▶ Stated problem
Copy out the listing below, substituting "screen capture" for "screenshot" throughout and changing nothing else. Leave the pictures out.
┄┄┄┄┄┄┄┄┄┄
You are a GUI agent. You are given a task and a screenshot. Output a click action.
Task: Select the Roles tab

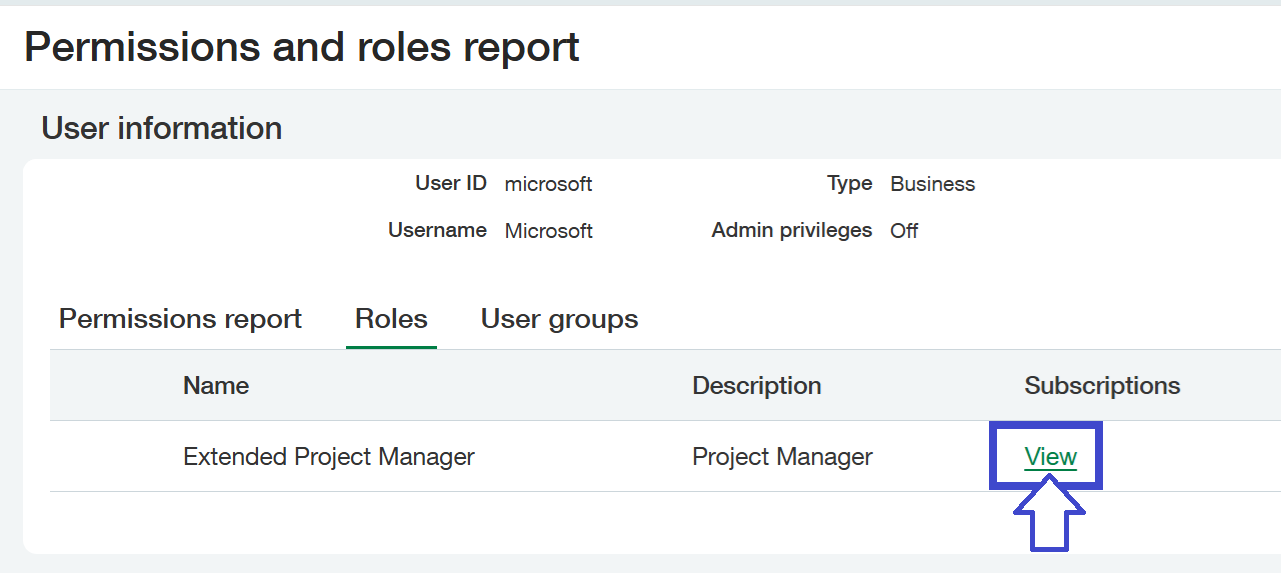[x=391, y=319]
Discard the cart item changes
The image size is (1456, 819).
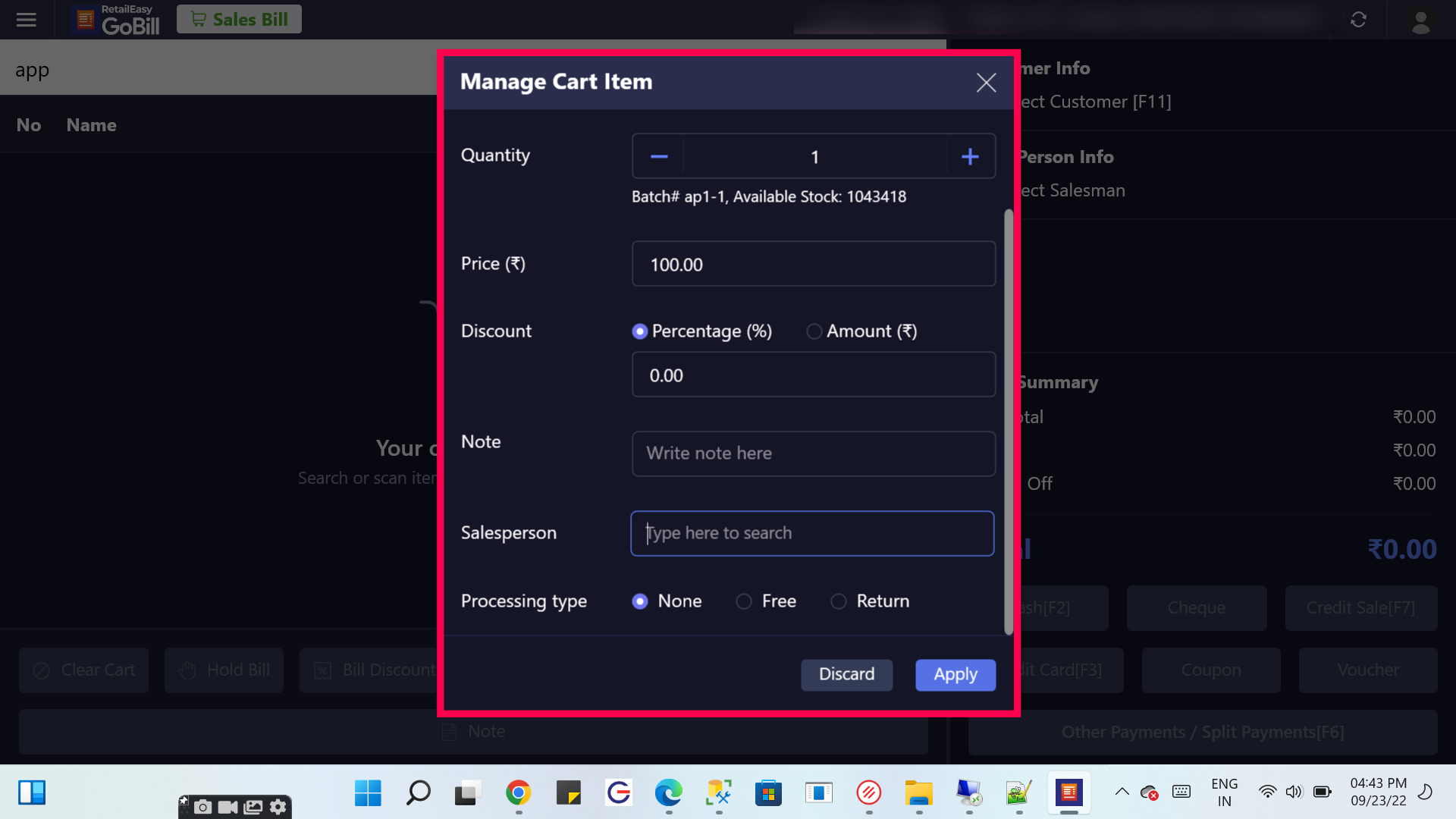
┄┄┄┄┄┄┄┄┄┄
▶ Written answer
You are a GUI agent. You are given a task and a screen capture. Output a click action.
Task: Select the Roles tab

[x=391, y=319]
Discard the cart item changes
The image size is (1456, 819).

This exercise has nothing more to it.